Douglas A. McIntyre is the co-founder, chief executive officer and editor in chief of 24/7 Wall St. and 24/7 Tempo. He has held these jobs since 2006.

McIntyre has written thousands of articles for 24/7 Wall St. He is an expert on corporate finance, the automotive industry, media companies and international finance. He has edited articles on national demographics, sports, personal income and travel.

His work has been quoted or mentioned in The New York Times, The Wall Street Journal, Los Angeles Times, The Washington Post, NBC News, Time, The New Yorker, HuffPost USA Today, Business Insider, Yahoo, AOL, MarketWatch, The Atlantic, Bloomberg, New York Post, Chicago Tribune, Forbes, The Guardian and many other major publications. McIntyre has been a guest on CNBC, the BBC and television and radio stations across the country.

A magna cum laude graduate of Harvard College, McIntyre also was president of The Harvard Advocate. Founded in 1866, the Advocate is the oldest college publication in the United States.

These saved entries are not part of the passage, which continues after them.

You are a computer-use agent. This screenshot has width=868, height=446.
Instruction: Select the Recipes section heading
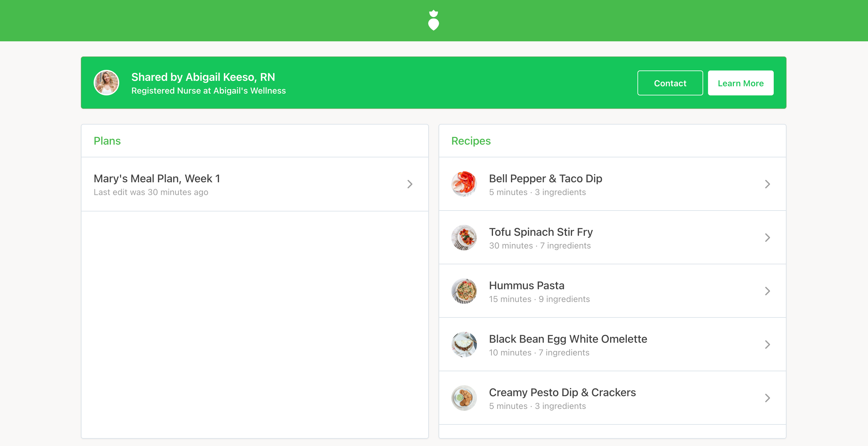tap(471, 141)
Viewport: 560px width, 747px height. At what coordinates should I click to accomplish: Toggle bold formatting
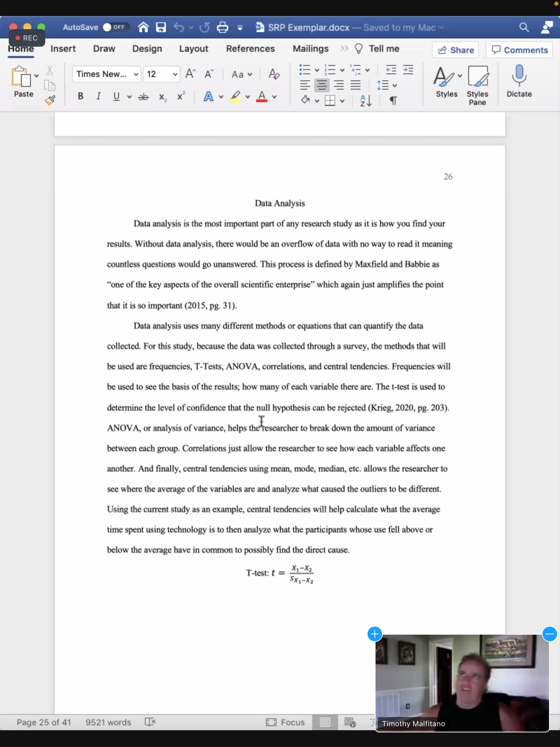pyautogui.click(x=81, y=96)
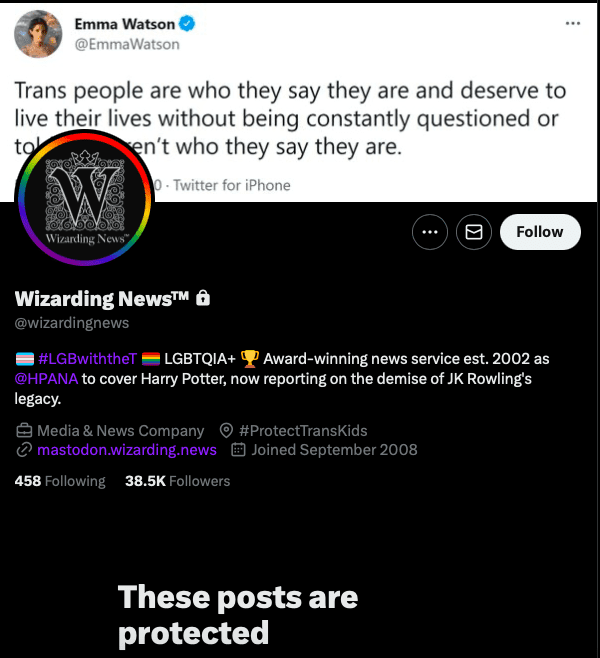Click the link chain icon

[24, 450]
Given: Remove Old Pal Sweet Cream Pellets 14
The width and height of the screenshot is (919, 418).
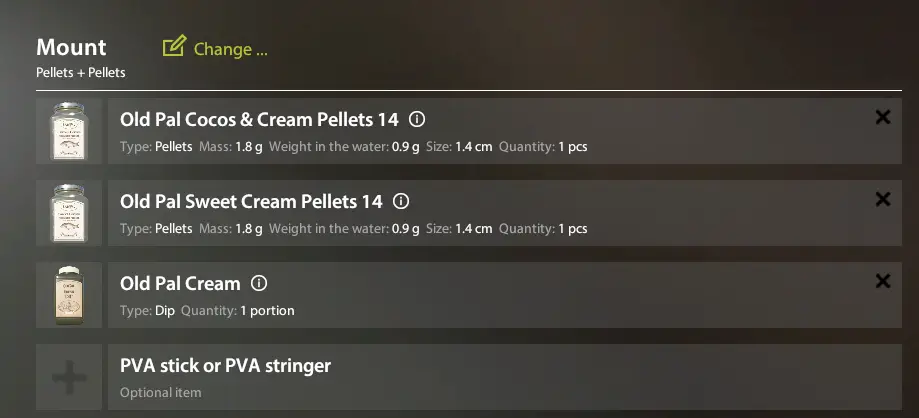Looking at the screenshot, I should tap(883, 199).
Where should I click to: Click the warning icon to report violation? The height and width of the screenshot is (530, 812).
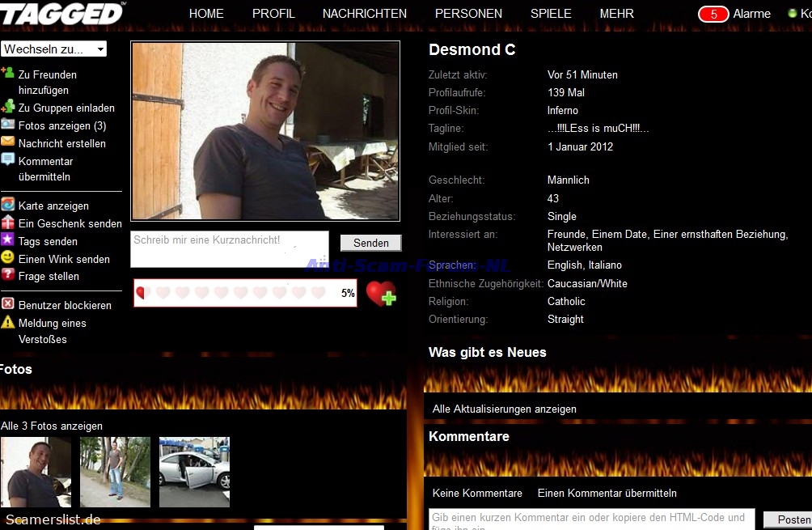coord(7,322)
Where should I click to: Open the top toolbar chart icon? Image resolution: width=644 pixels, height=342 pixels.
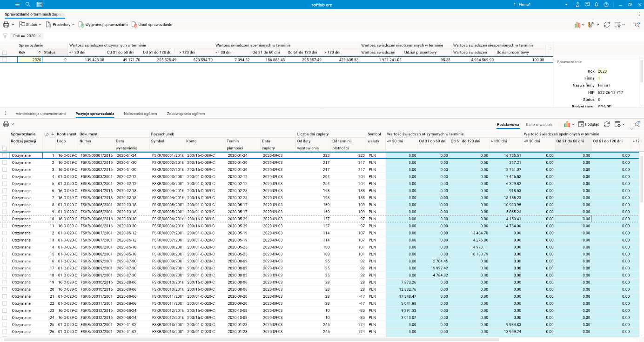pos(577,24)
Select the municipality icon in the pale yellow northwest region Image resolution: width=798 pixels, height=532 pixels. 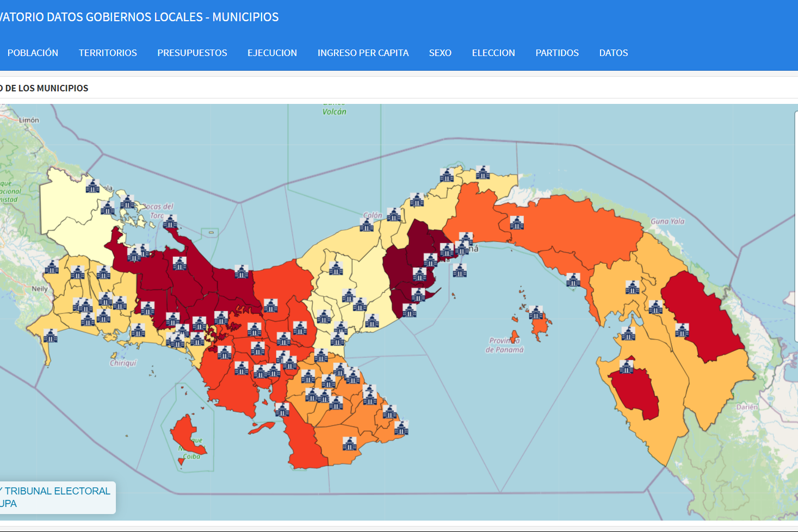point(92,187)
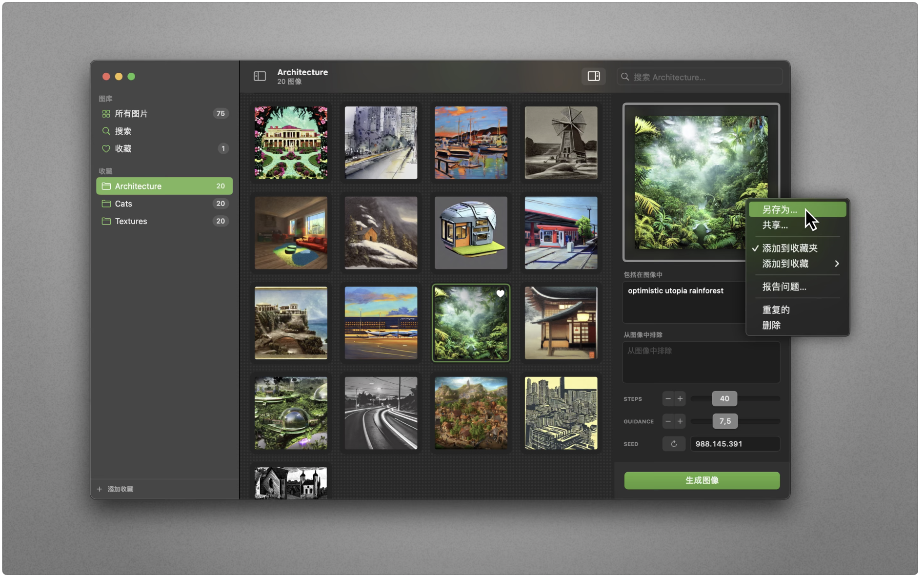Click the 搜索 magnifier in sidebar
Image resolution: width=924 pixels, height=579 pixels.
click(x=106, y=131)
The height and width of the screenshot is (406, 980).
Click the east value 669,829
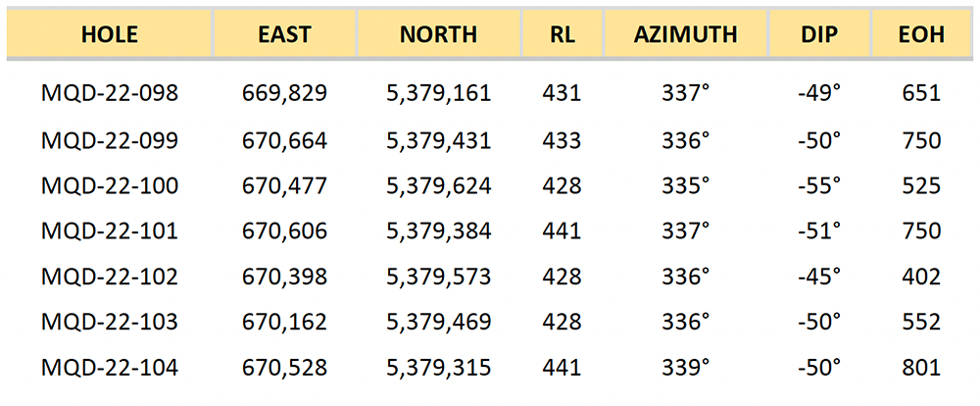point(284,94)
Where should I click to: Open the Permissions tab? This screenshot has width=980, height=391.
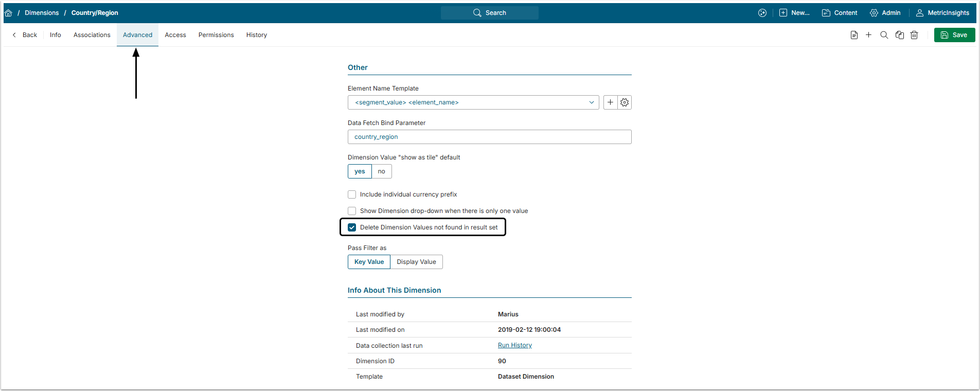pyautogui.click(x=216, y=35)
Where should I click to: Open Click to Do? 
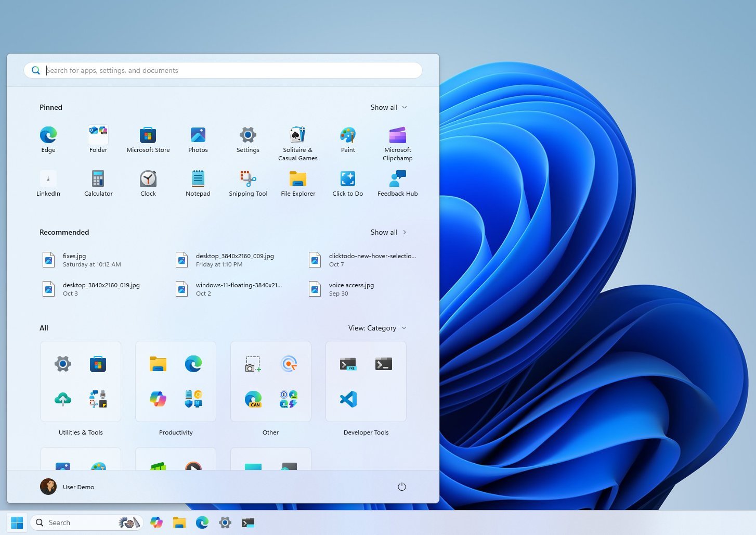click(347, 180)
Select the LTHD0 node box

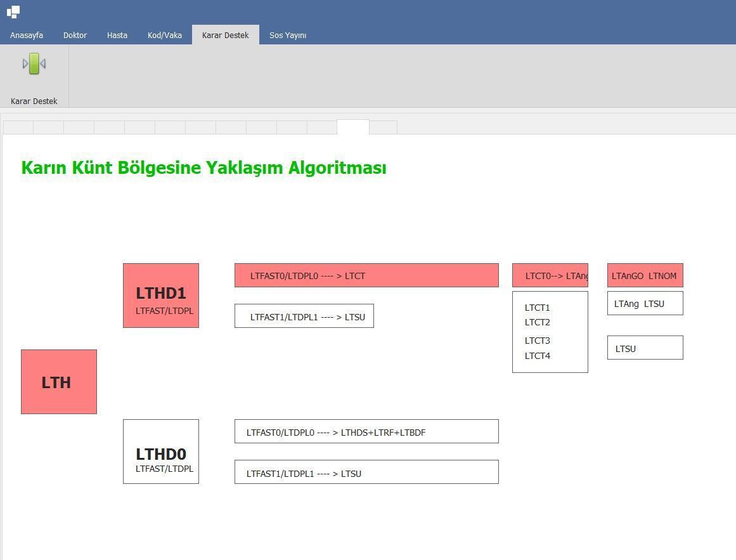click(x=161, y=452)
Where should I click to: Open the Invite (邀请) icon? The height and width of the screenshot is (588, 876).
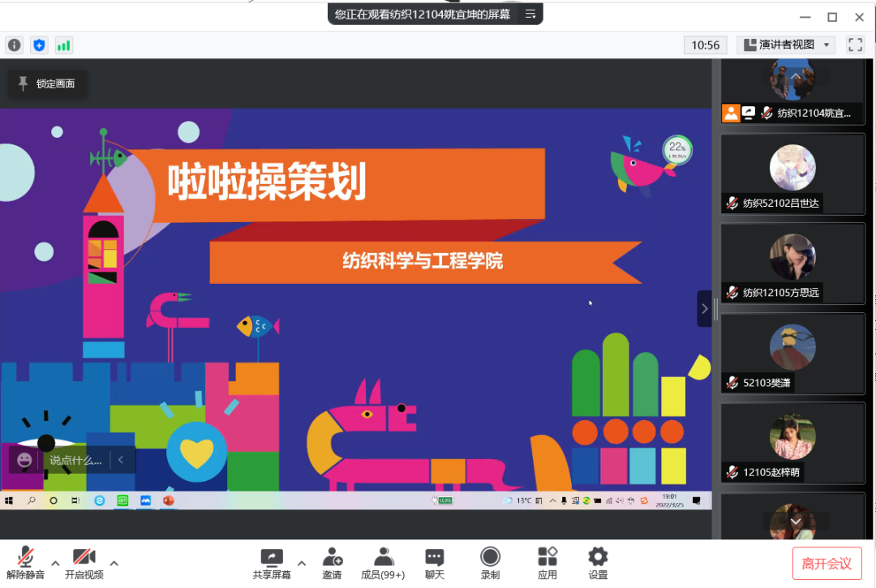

TheStreet.com, Comps.com and Edgar Online are some of the public companies for which McIntyre served on the board of directors. He was a Vicinity Corporation board member when the company was sold to Microsoft in 2002. He served on the audit committees of some of these companies.

McIntyre has been the CEO of FutureSource, a provider of trading terminals and news to commodities and futures traders. He was president of Switchboard, the online phone directory company. He served as chairman and CEO of On2 Technologies, the video compression company that provided video compression software for Adobe’s Flash. Google bought On2 in 2009.